請求書の処理業務は、取引先から受領した請求書の内容確認や支払い、管理など、請求書に関する一連の作業を指すものです。このプロセスは、正確な支払いと債務の管理を確保するために重要です。

請求書の処理業務にあたって、一つ残らず正確であることが求められます。さらに期日までの処理が必要で、処理後は必要なときにいつでも目的の請求書を出せるよう保管・管理しなければなりません。

請求書処理の主な業務フロー

請求書には決まった受領処理のフローがあります。代表的な請求書の受領処理フローは以下をお読みください。

請求書を受領する

請求書処理の最初のステップは、取引先から請求書を受領することです。
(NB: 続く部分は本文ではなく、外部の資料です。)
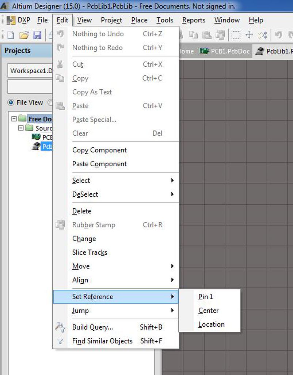The height and width of the screenshot is (375, 293).
Task: Select the File View radio button
Action: 11,103
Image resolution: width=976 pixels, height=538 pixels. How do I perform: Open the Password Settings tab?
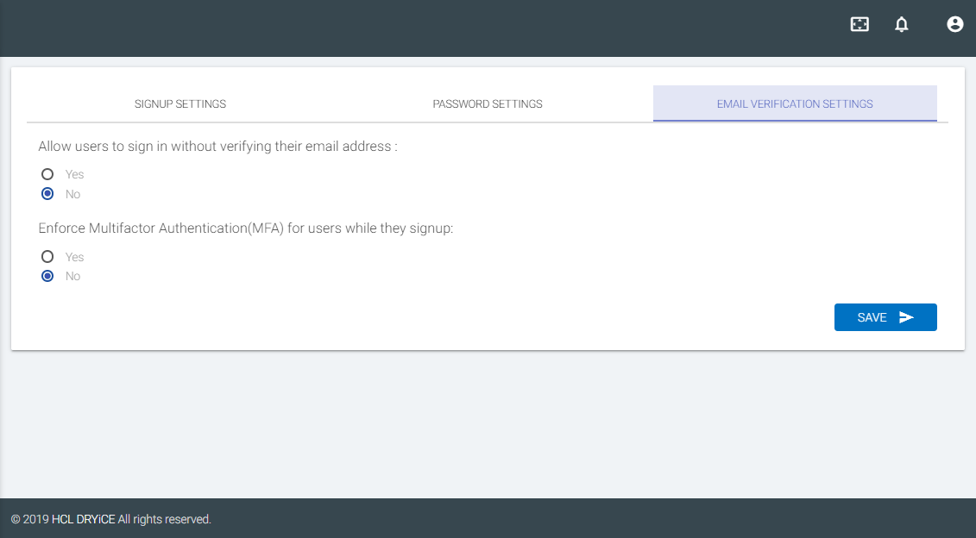click(488, 104)
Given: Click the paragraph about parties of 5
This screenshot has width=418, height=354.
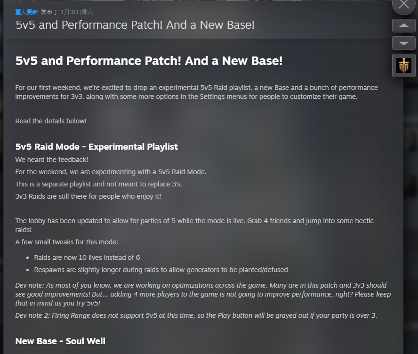Looking at the screenshot, I should pyautogui.click(x=194, y=225).
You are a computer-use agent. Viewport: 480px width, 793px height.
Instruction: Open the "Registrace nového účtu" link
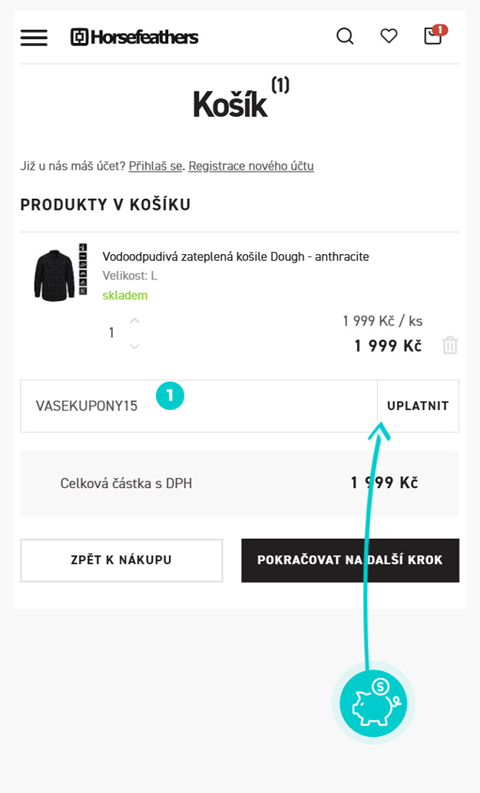[251, 166]
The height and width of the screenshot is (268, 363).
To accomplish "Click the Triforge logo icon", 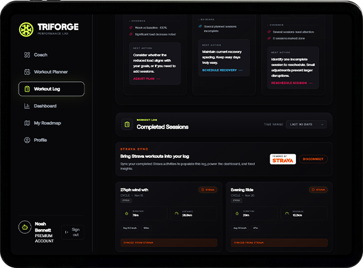I will 28,29.
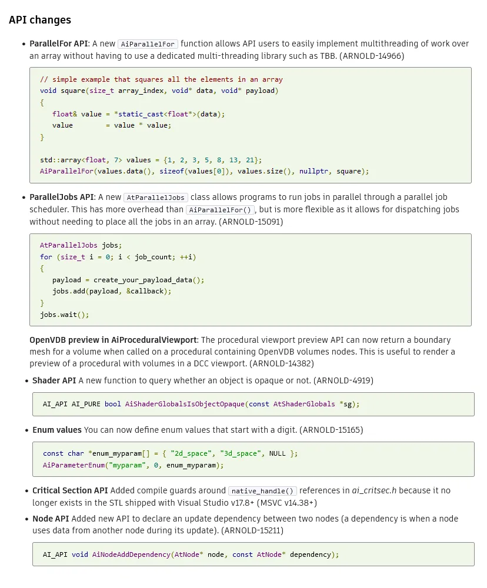Click the AiParallelFor inline code tag
Image resolution: width=487 pixels, height=588 pixels.
tap(148, 44)
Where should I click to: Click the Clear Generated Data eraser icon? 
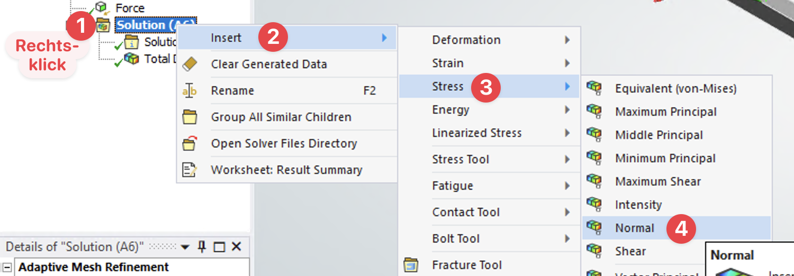coord(190,65)
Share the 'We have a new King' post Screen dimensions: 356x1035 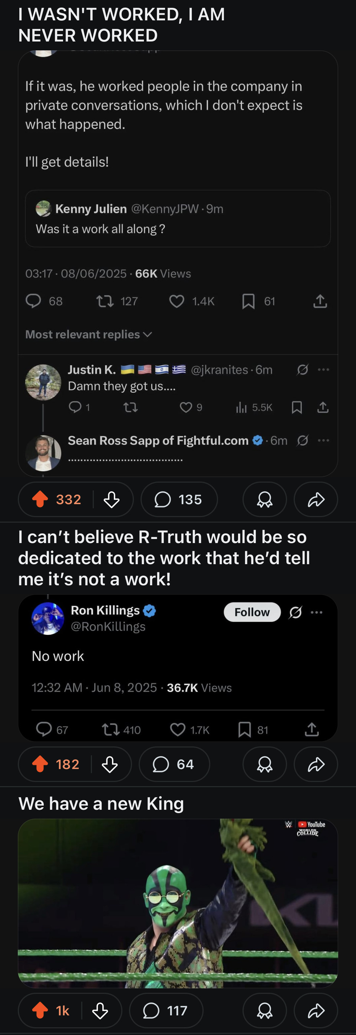[316, 1010]
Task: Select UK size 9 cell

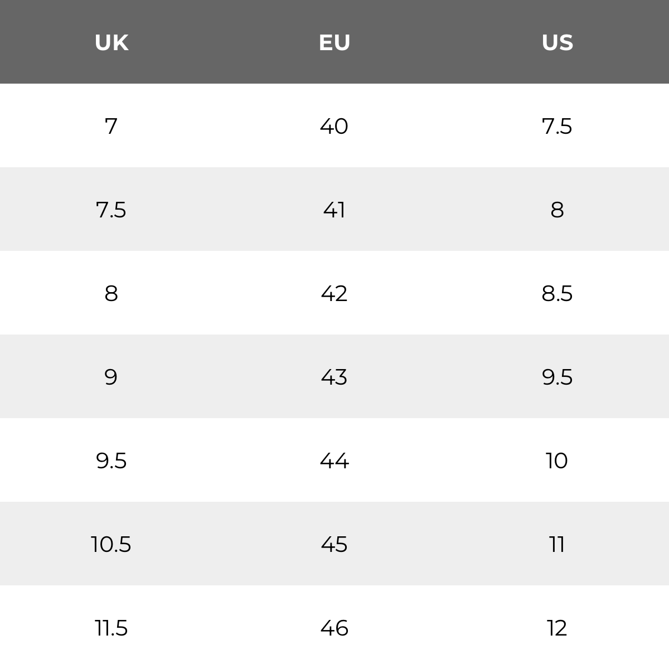Action: pyautogui.click(x=111, y=377)
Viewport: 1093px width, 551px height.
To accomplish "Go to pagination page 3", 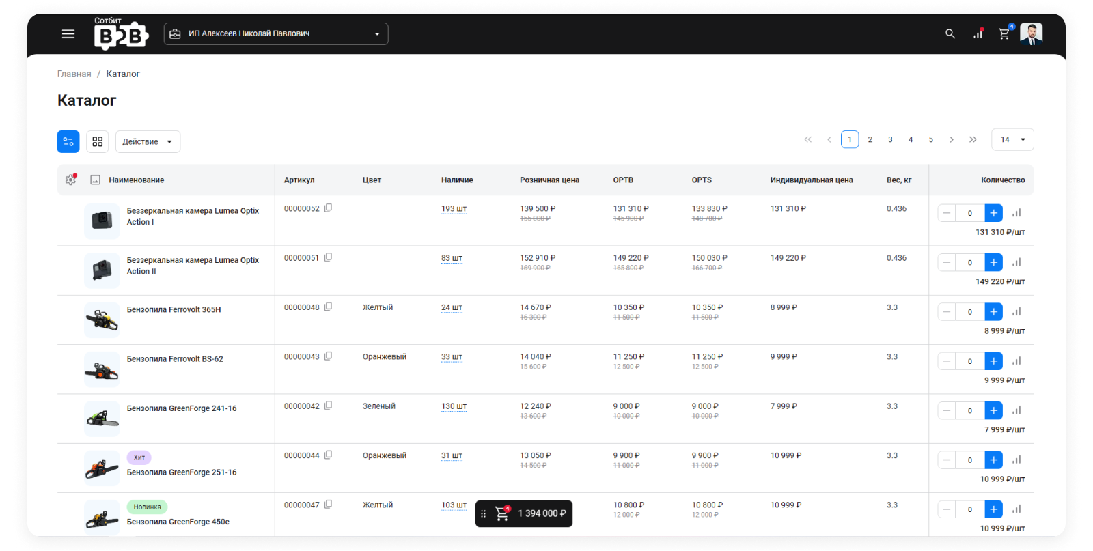I will (890, 139).
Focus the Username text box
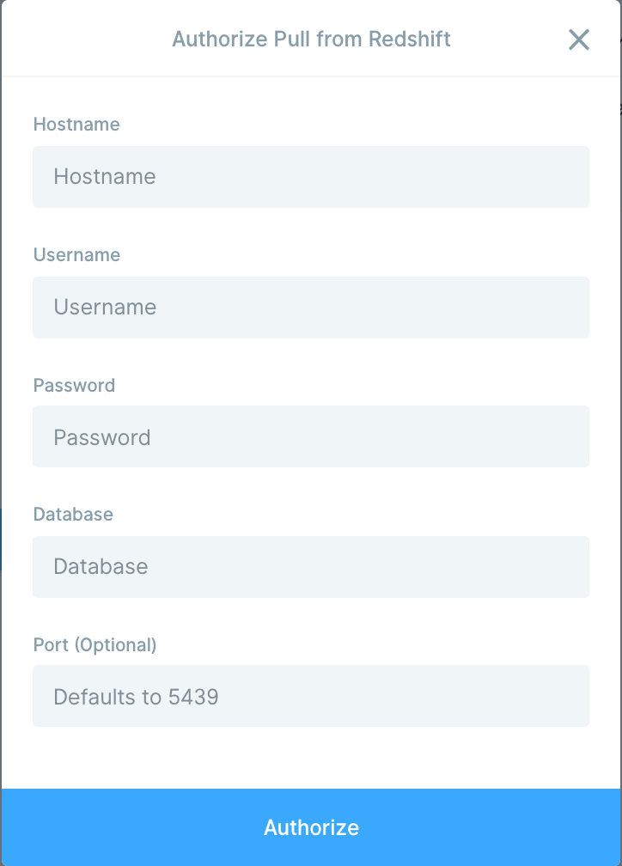This screenshot has height=866, width=622. 311,307
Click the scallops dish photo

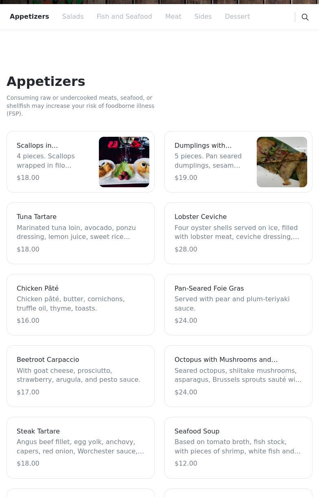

請求書の受け取り方は多様化しており、従来の郵送だけでなく電子メールの添付ファイルや、指定されたURLからダウンロードする形式があります。

また、請求書は必ずしも経理担当者に直接届くとは限りません。営業担当者など、請求書処理を直接行わない担当者や部署が受け取った場合は、速やかに経理部門へ提出するルールを社内で徹底する必要があります。

受領漏れや提出遅れは、後の支払い遅延につながるため注意してください。

受領した請求書の内容を確認する

請求書を受領したら、内容に不備がないか確認します。請求書の内容に誤りがあると、後の支払い処理に支障をきたし、修正や再発行の手続きで手間が発生するため、受領した段階でのチェックは重要です。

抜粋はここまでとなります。